Jingfeng Chen


2025

pdf bib
Atomic Consistency Preference Optimization for Long-Form Question Answering
Jingfeng Chen | Raghuveer Thirukovalluru | Junlin Wang | Kaiwei Luo | Bhuwan Dhingra
Proceedings of the 14th International Joint Conference on Natural Language Processing and the 4th Conference of the Asia-Pacific Chapter of the Association for Computational Linguistics

Large Language Models (LLMs) often produce factoid hallucinations - plausible yet incorrect answers. A common mitigation strategy is model alignment, which improves factual accuracy by training on curated (factual, non-factual) pairs. However, this approach often relies on a stronger model (e.g., GPT-4) or an external knowledge base to assess factual correctness that may not always be accessible. Addressing this, we propose Atomic Consistency Preference Optimization (ACPO), a self-supervised preference-tuning method that enhances factual accuracy without external supervision.
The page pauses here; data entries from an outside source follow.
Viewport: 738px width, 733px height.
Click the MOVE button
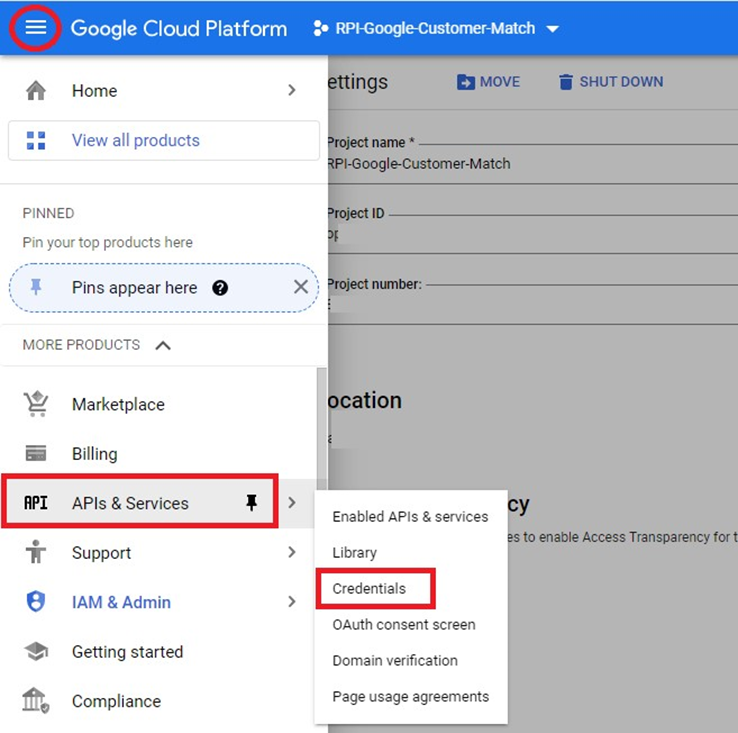coord(489,82)
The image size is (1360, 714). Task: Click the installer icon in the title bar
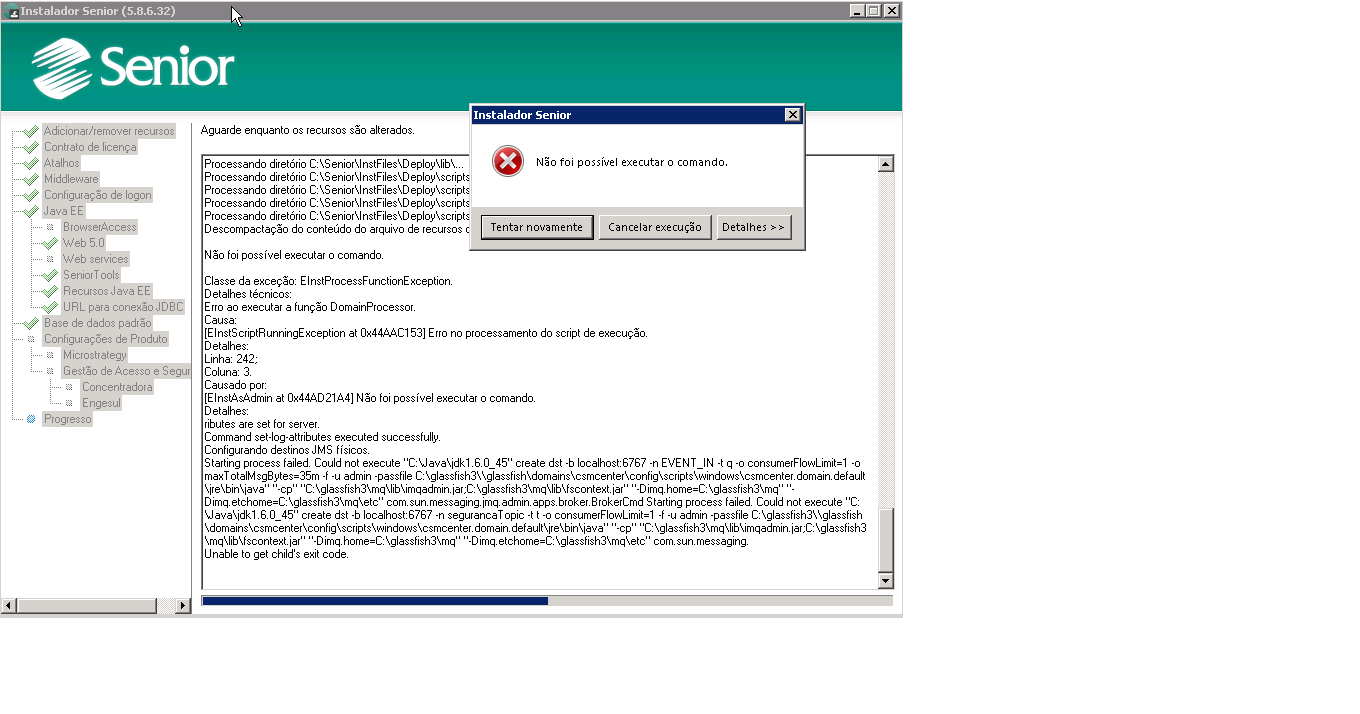pos(12,12)
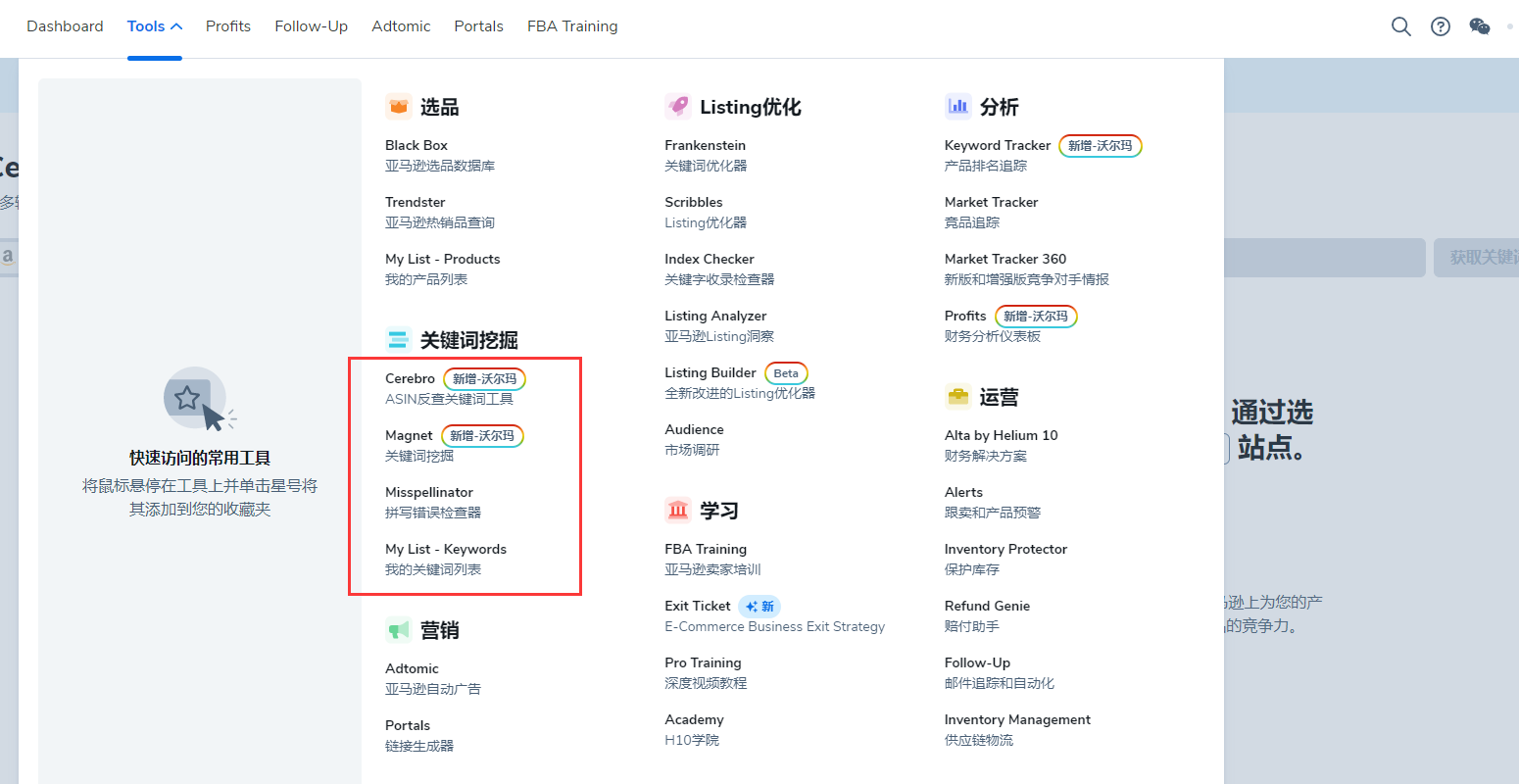Screen dimensions: 1519x784
Task: Launch Frankenstein keyword optimizer
Action: point(705,145)
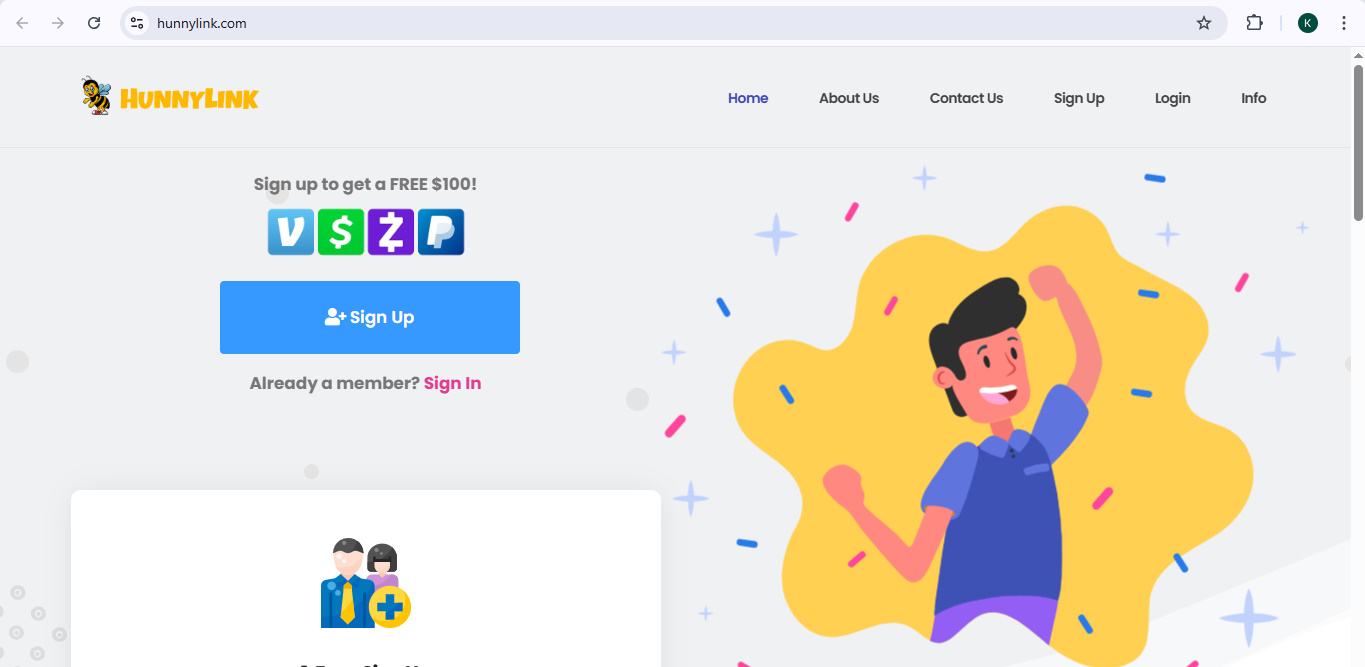Open the About Us page

click(x=849, y=98)
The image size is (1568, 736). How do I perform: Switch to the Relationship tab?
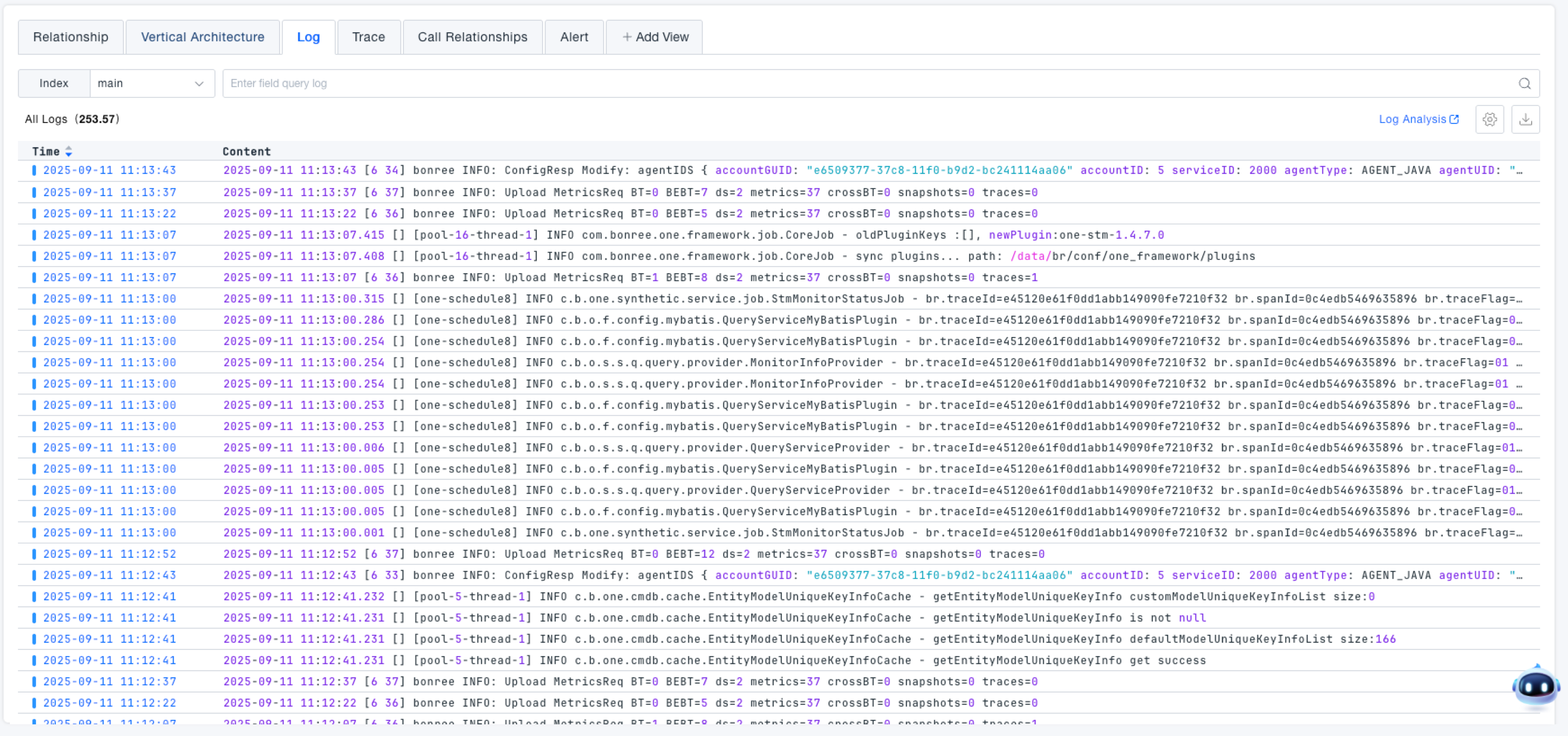[x=70, y=37]
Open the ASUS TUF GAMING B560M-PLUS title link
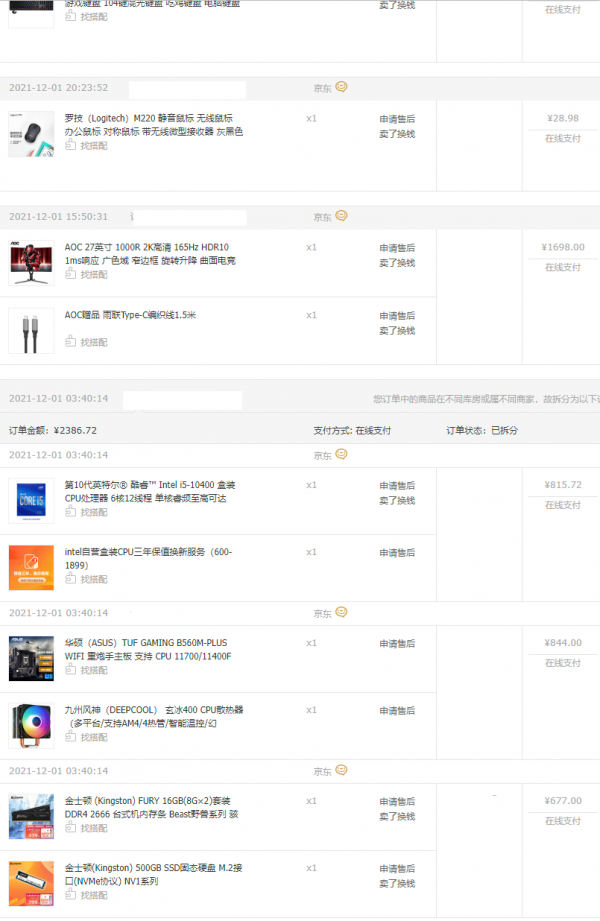The height and width of the screenshot is (921, 600). 148,649
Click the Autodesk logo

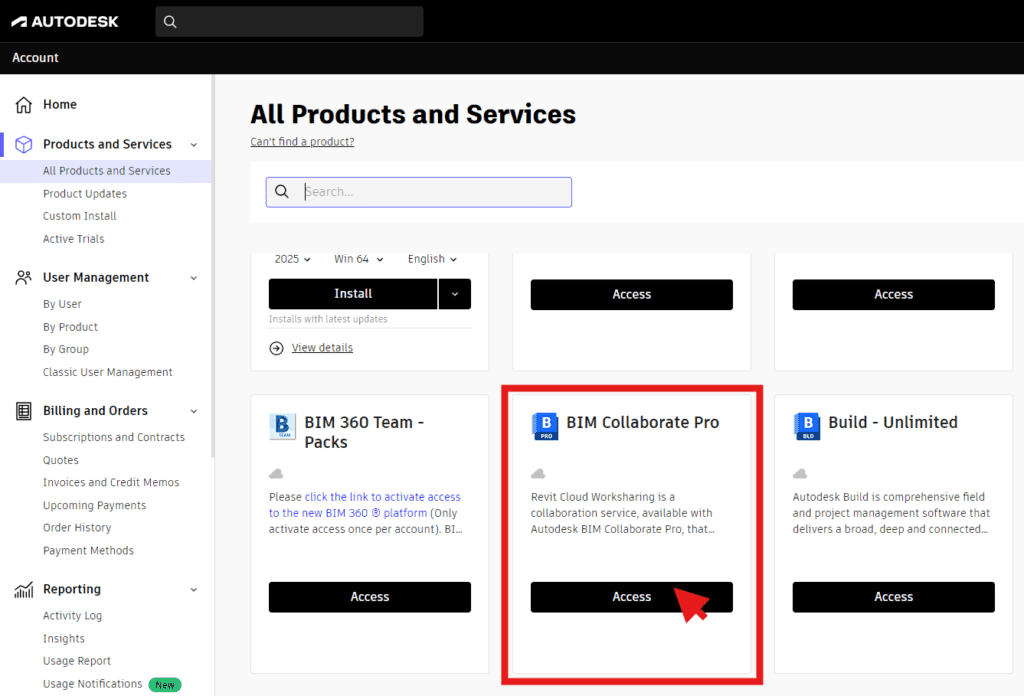coord(65,21)
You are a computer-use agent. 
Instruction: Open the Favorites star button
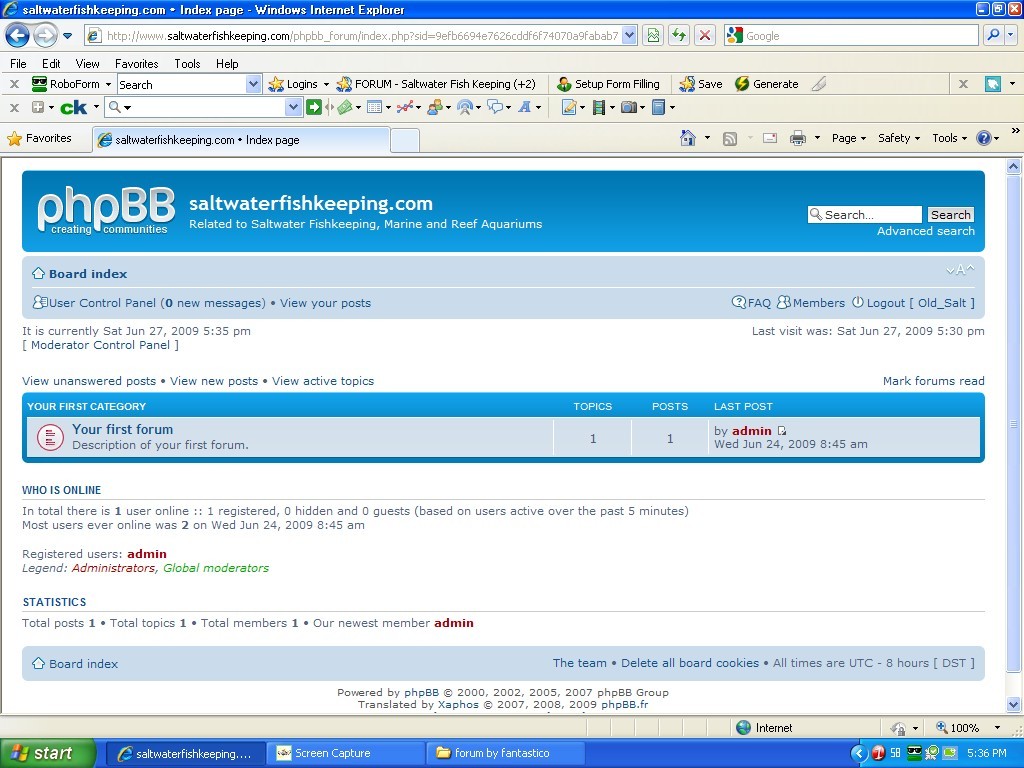click(40, 138)
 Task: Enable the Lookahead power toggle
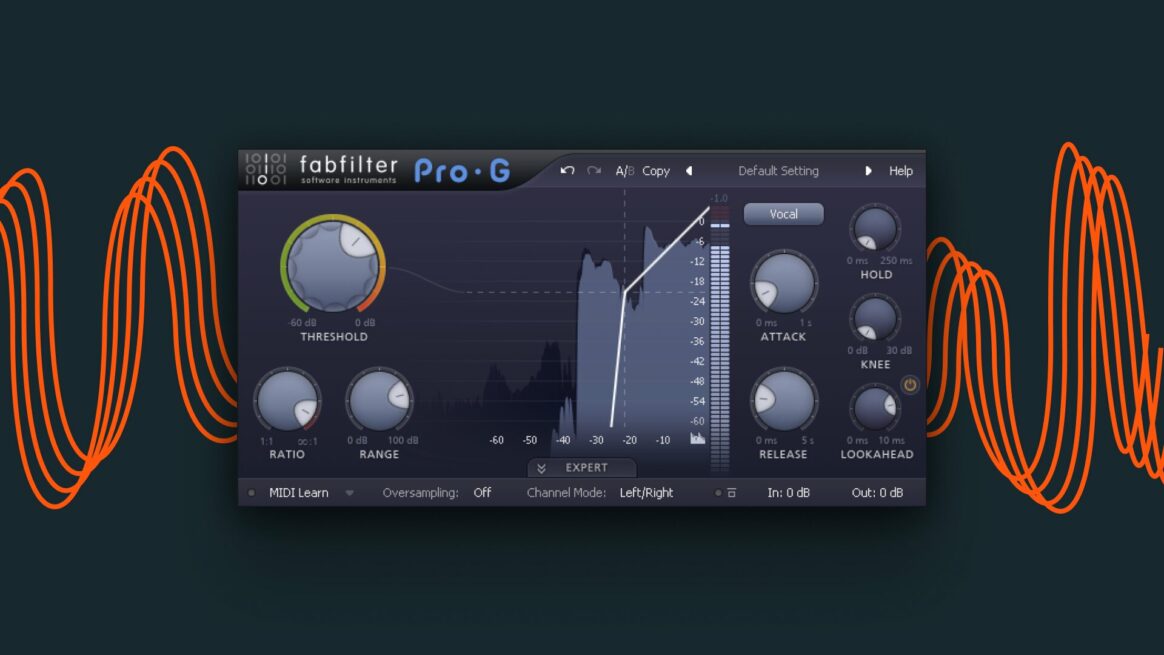pyautogui.click(x=909, y=384)
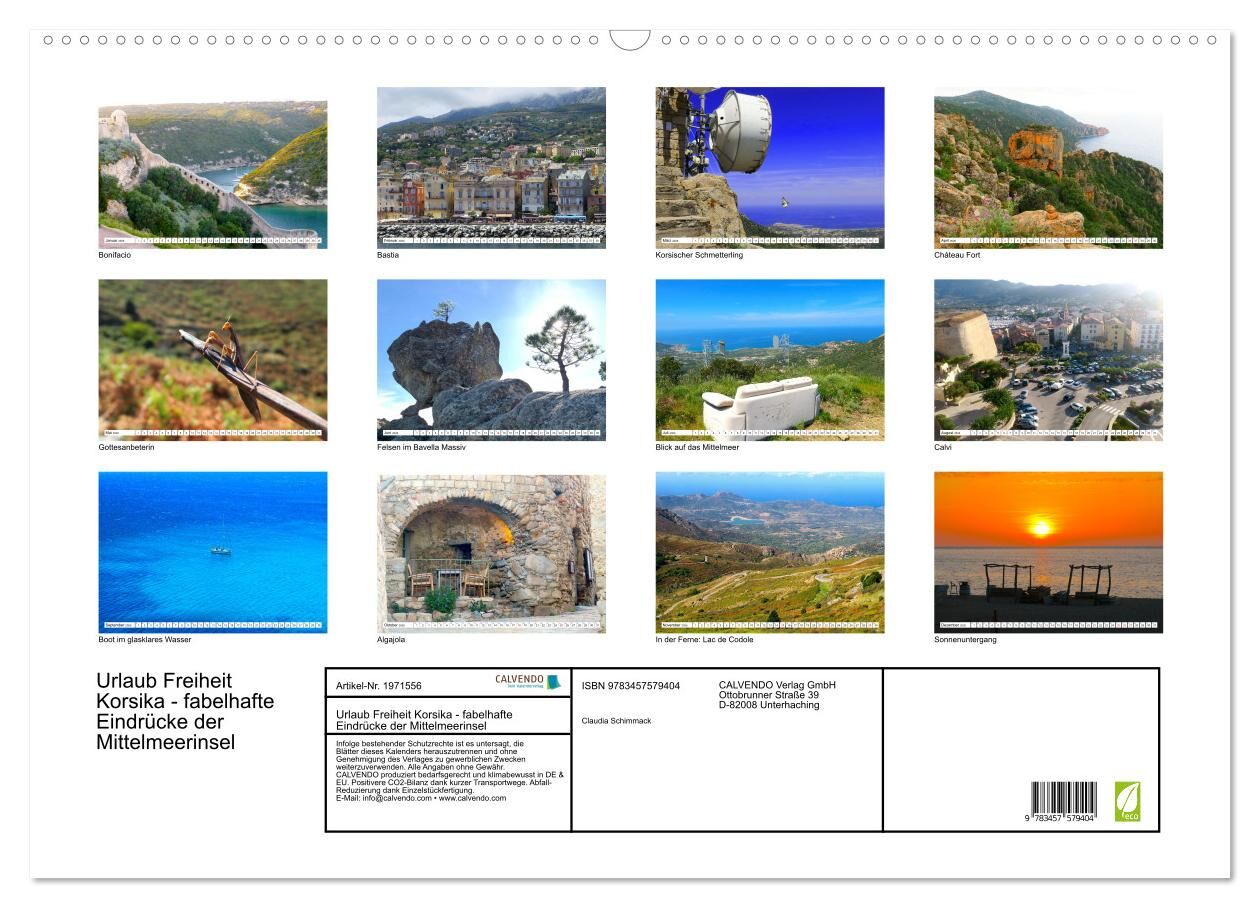Click the Lac de Codole landscape photo
The image size is (1260, 908).
point(769,552)
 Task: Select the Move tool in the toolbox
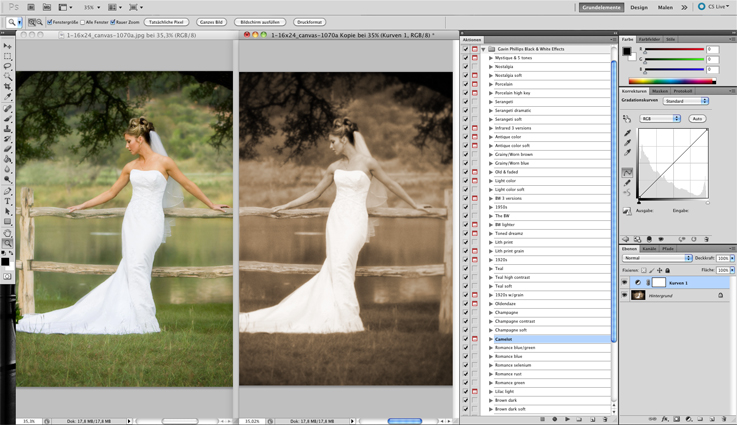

ACPO leverages atomic consistency signals (i.e., the agreement of individual facts across multiple stochastic responses) to identify high- and low-quality data pairs for model alignment. Despite being fully self-supervised, ACPO outperforms the strong supervised alignment baseline by 1.95 points averaged across Phi-3 and Llama3 on the LongFact and BioGen datasets, demonstrating its effectiveness in improving factual reliability without relying on external models or knowledge bases.